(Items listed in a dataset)
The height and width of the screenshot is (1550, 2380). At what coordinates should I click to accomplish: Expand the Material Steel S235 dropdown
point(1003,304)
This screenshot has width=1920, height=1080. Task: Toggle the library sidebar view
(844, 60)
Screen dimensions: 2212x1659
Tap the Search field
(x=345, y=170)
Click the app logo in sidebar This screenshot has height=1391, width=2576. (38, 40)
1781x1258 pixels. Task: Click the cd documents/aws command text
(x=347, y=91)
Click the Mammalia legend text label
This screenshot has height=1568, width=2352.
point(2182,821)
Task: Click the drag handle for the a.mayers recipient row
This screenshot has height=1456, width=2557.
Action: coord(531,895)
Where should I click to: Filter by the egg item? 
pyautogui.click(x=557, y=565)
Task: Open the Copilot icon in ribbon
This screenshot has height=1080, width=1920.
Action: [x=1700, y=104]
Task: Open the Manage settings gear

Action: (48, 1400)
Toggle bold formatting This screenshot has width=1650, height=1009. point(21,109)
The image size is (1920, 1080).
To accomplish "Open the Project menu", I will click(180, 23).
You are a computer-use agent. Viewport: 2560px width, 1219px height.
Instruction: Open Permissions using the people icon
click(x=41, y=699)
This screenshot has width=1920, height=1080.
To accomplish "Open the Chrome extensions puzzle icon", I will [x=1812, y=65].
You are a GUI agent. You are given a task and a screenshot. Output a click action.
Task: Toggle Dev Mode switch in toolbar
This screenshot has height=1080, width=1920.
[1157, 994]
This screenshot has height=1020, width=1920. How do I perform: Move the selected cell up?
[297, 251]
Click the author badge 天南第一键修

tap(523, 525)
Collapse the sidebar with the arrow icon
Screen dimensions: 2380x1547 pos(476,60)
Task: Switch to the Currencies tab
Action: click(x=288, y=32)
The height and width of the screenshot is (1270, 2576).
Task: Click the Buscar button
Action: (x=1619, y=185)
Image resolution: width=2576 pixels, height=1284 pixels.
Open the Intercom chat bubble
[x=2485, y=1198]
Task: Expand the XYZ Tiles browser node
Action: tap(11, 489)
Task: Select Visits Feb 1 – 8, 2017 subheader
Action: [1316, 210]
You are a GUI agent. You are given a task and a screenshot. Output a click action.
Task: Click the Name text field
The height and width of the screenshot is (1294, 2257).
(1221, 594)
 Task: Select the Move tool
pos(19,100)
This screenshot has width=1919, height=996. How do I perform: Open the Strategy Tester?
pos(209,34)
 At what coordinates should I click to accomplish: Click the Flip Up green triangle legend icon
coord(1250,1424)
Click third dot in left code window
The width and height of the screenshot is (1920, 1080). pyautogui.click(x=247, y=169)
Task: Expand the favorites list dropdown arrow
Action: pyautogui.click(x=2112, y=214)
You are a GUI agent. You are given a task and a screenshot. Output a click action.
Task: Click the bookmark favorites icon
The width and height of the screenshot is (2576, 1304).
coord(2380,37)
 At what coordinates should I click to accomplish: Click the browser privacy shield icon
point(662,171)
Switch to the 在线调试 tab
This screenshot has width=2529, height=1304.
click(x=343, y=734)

WORK REQUIRED: Retype all of the entries. Keep each one exactly as written.

SOLUTION TO THIS PROBLEM:
The height and width of the screenshot is (1550, 2380). At what coordinates should I click to accomplish: Expand the Material Steel S235 dropdown
point(1003,304)
This screenshot has width=1920, height=1080. Task: Toggle the library sidebar view
(844, 60)
Screen dimensions: 2212x1659
Tap the Search field
(x=345, y=170)
Click the app logo in sidebar This screenshot has height=1391, width=2576. (38, 40)
1781x1258 pixels. Task: Click the cd documents/aws command text
(x=347, y=91)
Click the Mammalia legend text label
This screenshot has height=1568, width=2352.
point(2182,821)
Task: Click the drag handle for the a.mayers recipient row
This screenshot has height=1456, width=2557.
Action: coord(531,895)
Where should I click to: Filter by the egg item? 
pyautogui.click(x=557, y=565)
Task: Open the Copilot icon in ribbon
This screenshot has height=1080, width=1920.
Action: [x=1700, y=104]
Task: Open the Manage settings gear

Action: (48, 1400)
Toggle bold formatting This screenshot has width=1650, height=1009. point(21,109)
The image size is (1920, 1080).
To accomplish "Open the Project menu", I will click(180, 23).
You are a computer-use agent. Viewport: 2560px width, 1219px height.
Instruction: Open Permissions using the people icon
click(x=41, y=699)
This screenshot has width=1920, height=1080.
To accomplish "Open the Chrome extensions puzzle icon", I will [x=1812, y=65].
You are a GUI agent. You are given a task and a screenshot. Output a click action.
Task: Toggle Dev Mode switch in toolbar
This screenshot has height=1080, width=1920.
[1157, 994]
This screenshot has height=1020, width=1920. How do I perform: Move the selected cell up?
[297, 251]
Click the author badge 天南第一键修

tap(523, 525)
Collapse the sidebar with the arrow icon
Screen dimensions: 2380x1547 pos(476,60)
Task: Switch to the Currencies tab
Action: click(x=288, y=32)
The height and width of the screenshot is (1270, 2576).
Task: Click the Buscar button
Action: (x=1619, y=185)
Image resolution: width=2576 pixels, height=1284 pixels.
Open the Intercom chat bubble
[x=2485, y=1198]
Task: Expand the XYZ Tiles browser node
Action: tap(11, 489)
Task: Select Visits Feb 1 – 8, 2017 subheader
Action: [1316, 210]
You are a GUI agent. You are given a task and a screenshot. Output a click action.
Task: Click the Name text field
The height and width of the screenshot is (1294, 2257).
(1221, 594)
 Task: Select the Move tool
pos(19,100)
This screenshot has width=1919, height=996. How do I perform: Open the Strategy Tester?
pos(209,34)
 At what coordinates should I click to accomplish: Click the Flip Up green triangle legend icon
coord(1250,1424)
Click third dot in left code window
The width and height of the screenshot is (1920, 1080). pyautogui.click(x=247, y=169)
Task: Expand the favorites list dropdown arrow
Action: pyautogui.click(x=2112, y=214)
You are a GUI agent. You are given a task and a screenshot. Output a click action.
Task: Click the bookmark favorites icon
The width and height of the screenshot is (2576, 1304).
coord(2380,37)
 At what coordinates should I click to accomplish: Click the browser privacy shield icon
point(662,171)
Switch to the 在线调试 tab
This screenshot has width=2529, height=1304.
click(x=343, y=734)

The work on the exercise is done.